The Reverend Daughter’s fingers locked together, thumbs rotating in languid circles. She did not disagree. “Ten thousand years of tradition,” she said slowly, “dictates that the Ninth House should have been at its leisure to produce,
at the very least, a cavalier with the correct sword, the correct training, and the correct attitude. Any implication that the Ninth House did not have the leisure to meet even that expectation is as good as giving up. I’d be better off by myself than taking you qua you. But I know how to fake this; I can provide the sword. I can provide a smattering of training. I cannot even slightly provide your attitude. Two out of three is still not three. The con depends on your shut mouth and your adoption of the minimal requirements, Griddle.”
“So nobody realises that we’re broke and nearly extinct, and that your parents topped themselves.”
“So nobody takes advantage of the fact that we lack conventional resources,” said Harrow, shooting Gideon a look that skipped warning and went straight to barrage. “So nobody realises that the House is under threat.

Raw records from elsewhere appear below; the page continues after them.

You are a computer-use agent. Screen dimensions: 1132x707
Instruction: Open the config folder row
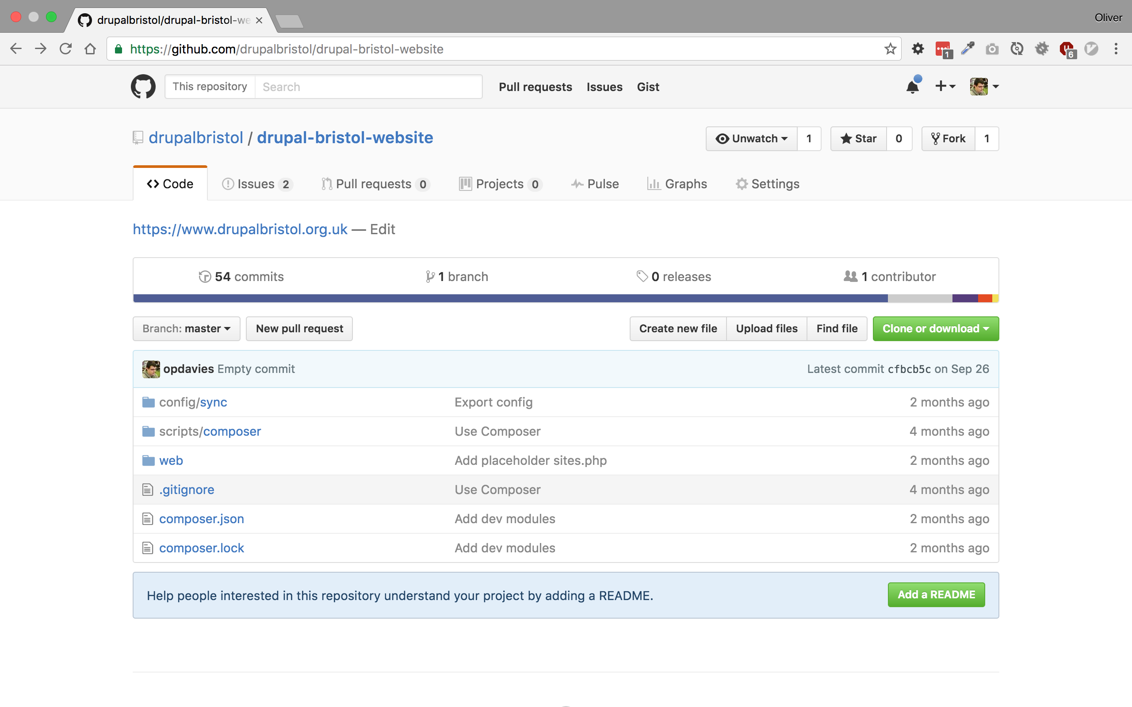pos(193,402)
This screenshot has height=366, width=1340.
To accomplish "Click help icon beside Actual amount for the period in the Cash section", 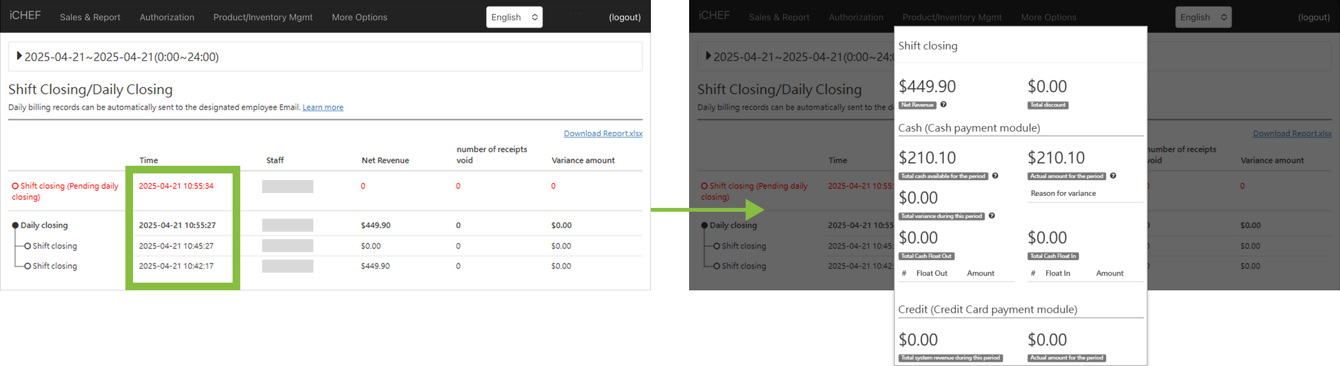I will pos(1113,176).
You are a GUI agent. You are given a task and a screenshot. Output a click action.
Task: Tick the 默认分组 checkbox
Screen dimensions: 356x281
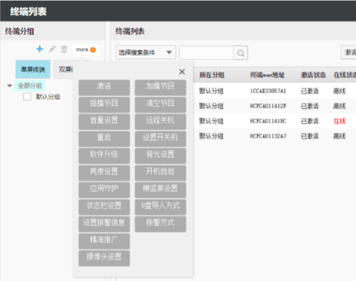(28, 97)
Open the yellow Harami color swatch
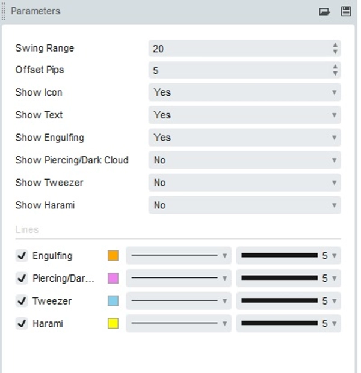Viewport: 361px width, 373px height. [113, 324]
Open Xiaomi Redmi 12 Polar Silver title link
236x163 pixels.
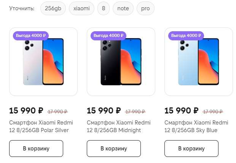(41, 126)
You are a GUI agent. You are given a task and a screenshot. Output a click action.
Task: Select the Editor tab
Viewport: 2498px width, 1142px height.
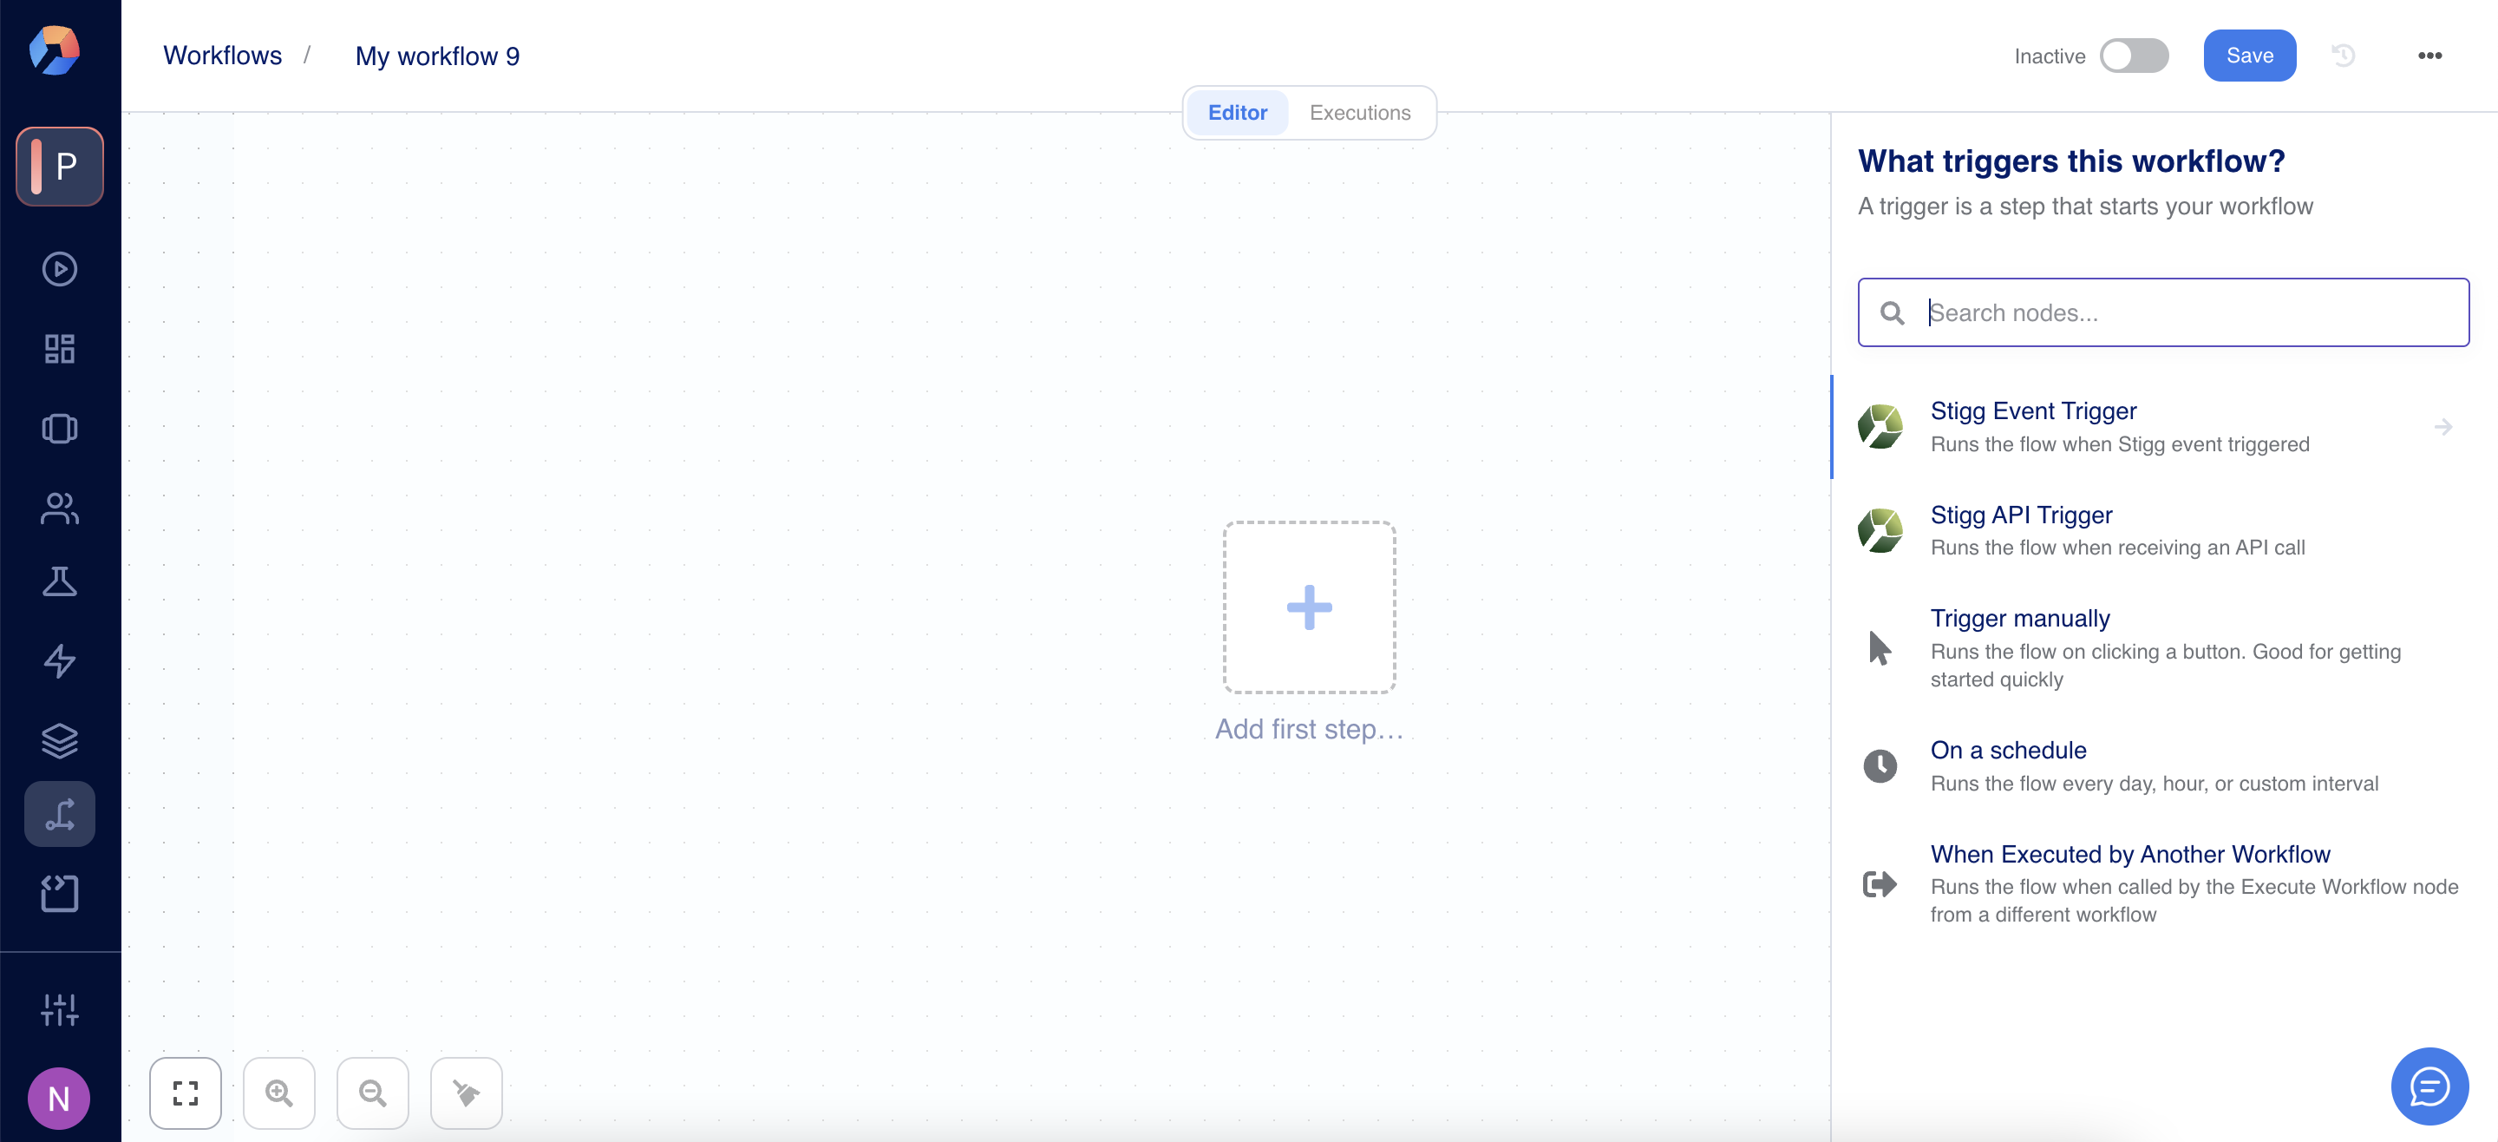point(1236,113)
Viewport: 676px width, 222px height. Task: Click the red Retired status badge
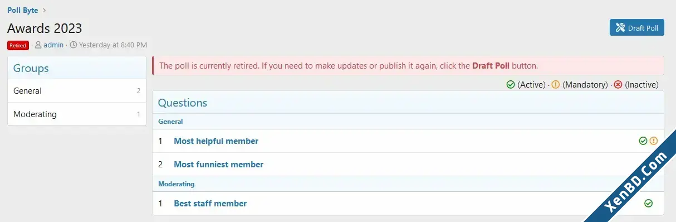[x=18, y=45]
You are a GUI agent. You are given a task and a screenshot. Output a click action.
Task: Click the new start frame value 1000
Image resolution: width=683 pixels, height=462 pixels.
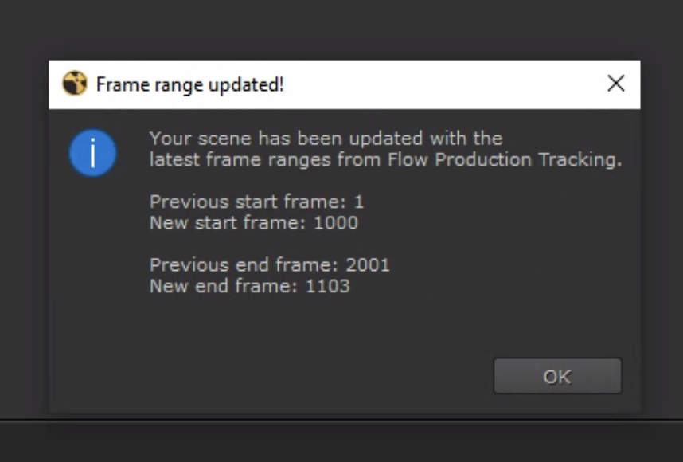pyautogui.click(x=336, y=223)
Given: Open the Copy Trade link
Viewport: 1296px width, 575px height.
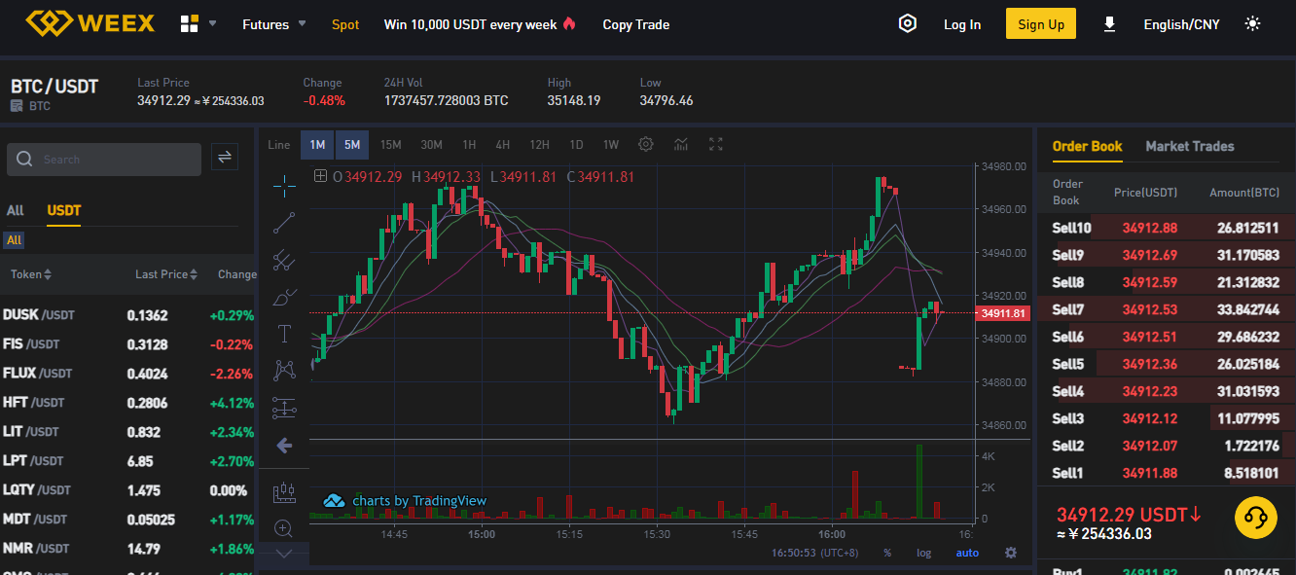Looking at the screenshot, I should [x=636, y=24].
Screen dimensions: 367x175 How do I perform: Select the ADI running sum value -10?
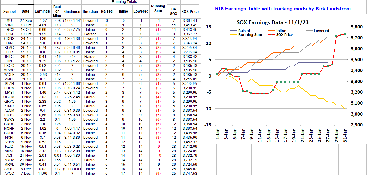158,156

So nobody realises that—my parents are no longer able to take care of its interests.”
Gideon folded the paper in half, in half again, and made it into corners. She rubbed it between her fingers for the rare joy of feeling paper crinkle, and then she dropped it on the desk and cleaned paint off her fingernails. She did not need to say or do anything except let the quiet roll out between them.
“We are not becoming an appendix of the Third or Fifth Houses,” continued the necromancer opposite. “Do you hear me, Griddle? If you do anything that suggests we’re out of order—if I even think you’re about to…” Here Harrow shrugged, quite calmly. “I’ll kill you.”
“Naturally. But you can’t keep this a secret forever.”
“When I am a Lyctor everything will be different,” said Harrowhark. “I’ll be in a position to fix things without fear of reprisal. As it is, our leverage now is that nobody knows anything about anything. I’ve had three separate communiques already from other Houses, asking if I’m coming, and they don’t even know my name.”